Q13: Can you elaborate on the role of senior leadership in driving a strong security culture throughout the organization?

Akinsanya: Senior leadership team have a critical role to play when establishing an organization’s security culture. They will be able to share their diverse insights based on their relationship with key stakeholders, which would determine the success of driving the culture throughout the organization. Additionally, when information security is been complied with and communicated from senior leadership, it is seen as been implemented from the senior leadership team, it reveals commitment and provides a sense of direction and responsibility for the employees. When senior leadership communicates on their personal cybersecurity stories and its impact on business, it further reassures the employees that compliance with the cybersecurity requirements is across all tiers of the organization. Lastly, senior leadership can show their personal commitment to keeping the organization secure by being involved in the security-related discussions, and providing resources required for the security procedure.

Q14: How do you recommend companies prioritize their security investments to ensure they allocate resources to the most critical risk areas?

Akinsanya: Prioritization of security investments would be based on the organization’s strategic priorities, key risks, key markets, key transformation initiatives, etc. Hence business drivers and initiatives would be utilized when deciding allocation of resources. To assess the key risks, the organization’s critical assets, data and processes and its impacts upon compromise would be determined. This would be aligned with the organizational strategic priorities and stakeholders’ expectations. The investment would be prioritized to address the most critical risks that would yield the most realistic return.

Q15: How can companies effectively manage and document their security incidents and remediation efforts for regulatory reporting purposes?

Akinsanya: Companies can effectively manage their security incidents by having an incident management process integrated with their disaster recovery plan. When an incident occurs, documentation is required for compliance. The incident reporting mechanism must document the contact details of the reporter, description of the incident, (potential/) impact of the incident, category of the incident/ classification of information involved, personnel to be notified, further details of the incident assessment/analysis and any evidence obtained, resolution of the incident, and signature of the responsible personnel to show the incident has been closed satisfactorily. The reporting mechanism may be achieved through the use of a defined incident reporting template in a ticketing system. The incident must be documented in the Incident Log.

Q16: How should companies approach the challenge of maintaining security in a BYOD (Bring Your Own Device) and remote work environment?

Akinsanya: Additional layers of security such as encryption, two-factor authentication, granular permissions, and content filtering should be implemented on personal devices used by remote workers. Precautions must be taken to ensure that organizational data is not transmitted to personal devices.

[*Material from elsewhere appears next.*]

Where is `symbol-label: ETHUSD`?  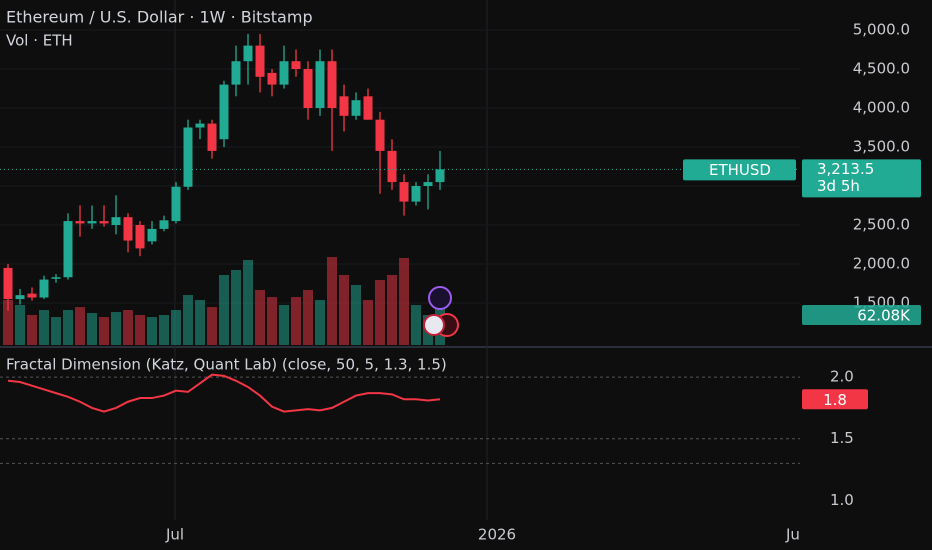 symbol-label: ETHUSD is located at coordinates (740, 170).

All these additional layers are usually implemented through the use of mobile device management (MDM) software. The MDM can be used to remotely wipe the registered BYOD device, in addition to the BYOD or Remote working policy that would be required to be signed by the employee.

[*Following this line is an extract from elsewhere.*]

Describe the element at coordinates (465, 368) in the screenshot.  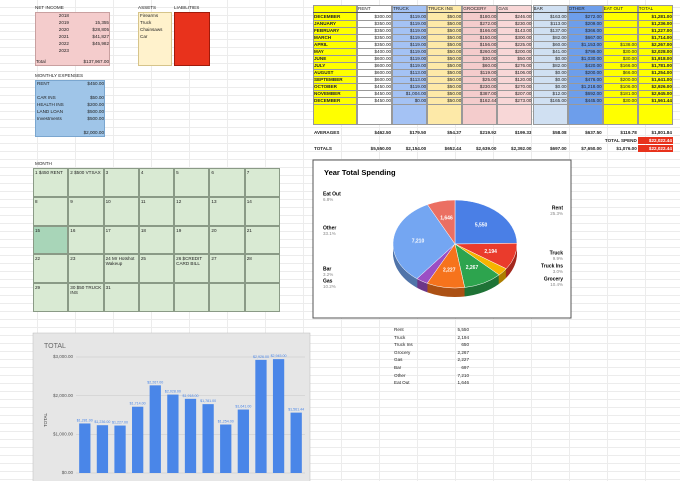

Q17: What role does continuous monitoring and assessment play in maintaining a proactive and resilient security posture, and how can companies and individuals implement these practices effectively?

Akinsanya: Continuous monitoring can be considered as a threat intelligence approach that automates the monitoring of information security controls, vulnerabilities, and threats to support organizational decisions and maintained security posture. Organizations can implement continuous monitoring through regular patching of security vulnerabilities, monitoring of compliance within the organization’s endpoints, monitoring logs of user activities when alerted, monitoring information security objectives, and monitoring vendor’s security compliance.